- Born: 1953 Pittsburgh, Pennsylvania
- Education: Bachelor of Arts degree from Yale University in 1975
- Known for: Sculptor

= Catherine Widgery =

American artist (born 1953)

Catherine Widgery (born 1953) is an American artist. Widgery is known for both her studio-based sculpture work and her public sculpture.

==Early life==
Widgery was born in Pittsburgh, Pennsylvania. She received a Bachelor of Arts degree from Yale University in 1975 where she graduated cum laude and was awarded special distinction in Fine Arts and the Walker Prize for 'outstanding artistic achievement" by the Fine Arts Faculty.

== Personal life ==
Widgery has lived in different parts of the world US, Canada, London and Rome and Guatemala. She lived in Montreal from 1979 until 2000, when she moved to Truro, Massachusettswhere she lived until 2004 before moving to Guatemala. She currently divides her time between Guatemala and the Boston area.

==Public art==
Widgery has built more than 40 public art installations across the US and Canada.
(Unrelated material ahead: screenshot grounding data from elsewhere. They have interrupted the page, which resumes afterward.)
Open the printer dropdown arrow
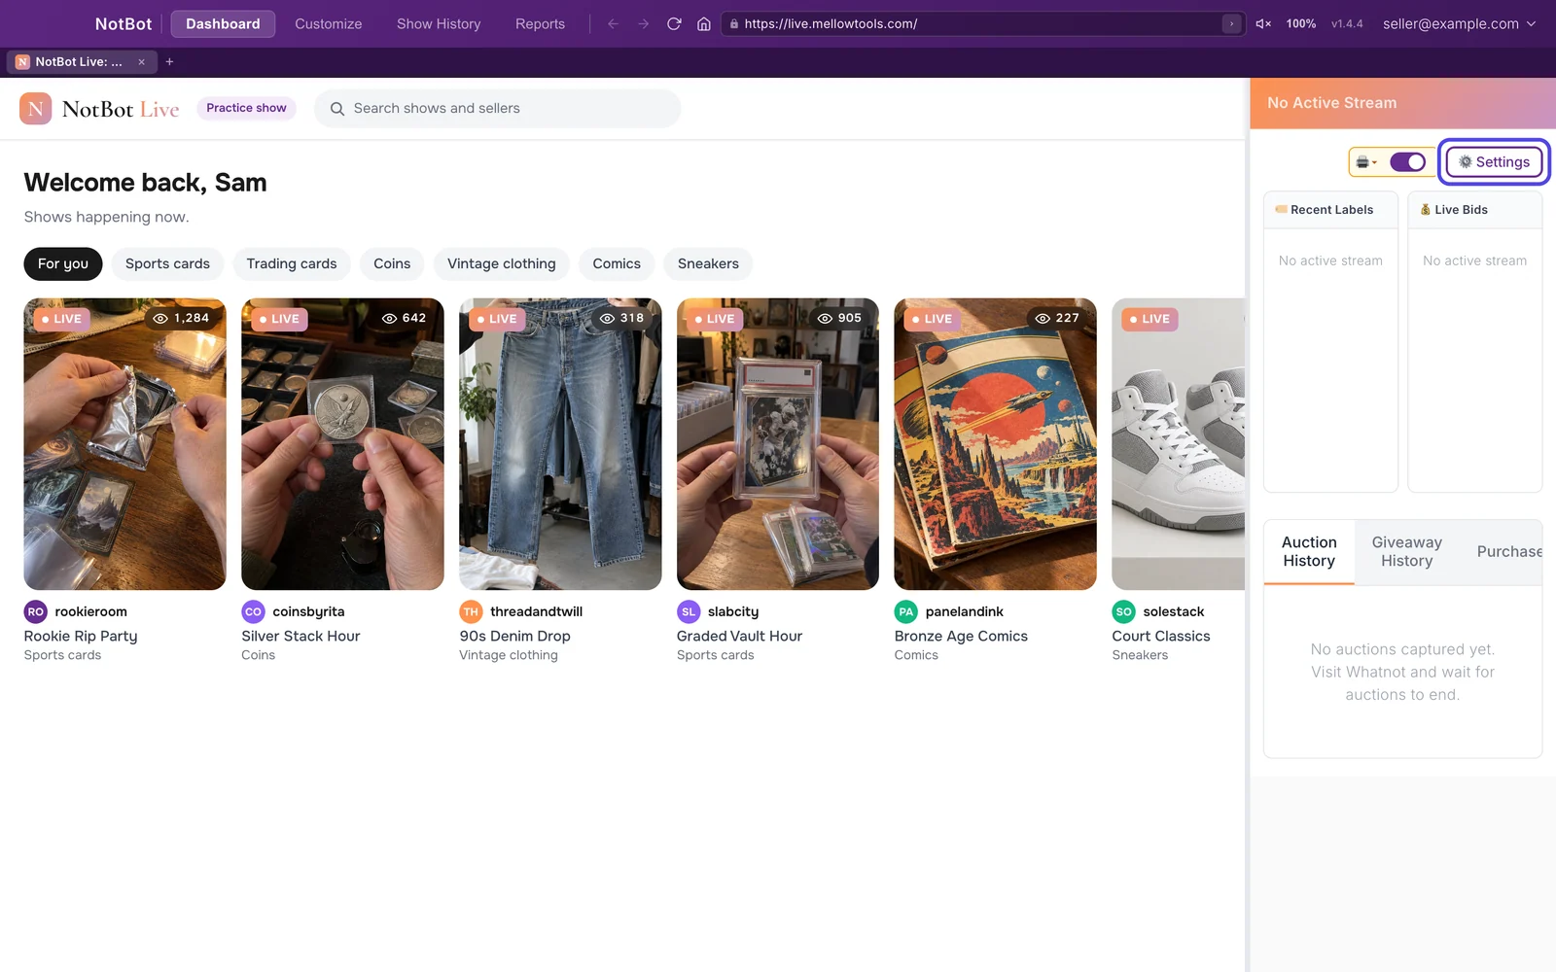The width and height of the screenshot is (1556, 972). click(1366, 162)
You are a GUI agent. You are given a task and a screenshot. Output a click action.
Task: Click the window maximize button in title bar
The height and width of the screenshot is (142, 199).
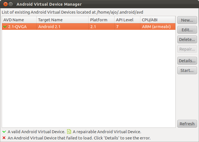coord(11,4)
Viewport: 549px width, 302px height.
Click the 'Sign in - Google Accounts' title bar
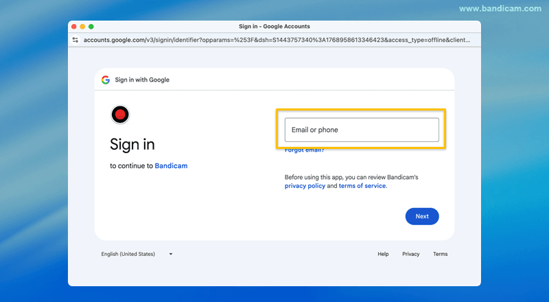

Widgery's public art projects include:
- Woven Light, Denver, Colorado,
- Halo, Collège Bourget de Rigaud, Quebec,
- Shadow Play, Mill Avenue/3rd Street station, Valley Metro Rail, Tempe, Arizona,
- Leaves of Wind, El Paso, Texas,
- City People, Royal Bank Plaza, Toronto, Canada,
- Sky Circles, Warm Springs BART station, Fremont, California,
- River Arch, Norwood Bridge, Winnipeg, Manitoba,
- Trail of Dreams, Trail of Ghosts, Santa Fe, New Mexico,
- The facade for the Rideau Centre, Ottawa,
- Four artworks installed in Montreal, Quebec, under the Public Art program of the City of Montreal:
  - Icarus
  - The Passing Song
  - Le Vent Se Lève
  - Wind Boat
- Lightscape (with cj fleury), Blair O-Train station, Ottawa
- Crystal Light, North Temple Bridge/Guadalupe station in Salt Lake City
- Pass Through The Land, Denver, Colorado

==Collections==
Her work is included in the collections of the Musée d'art contemporain de Montréal and the Musée national des beaux-arts du Québec.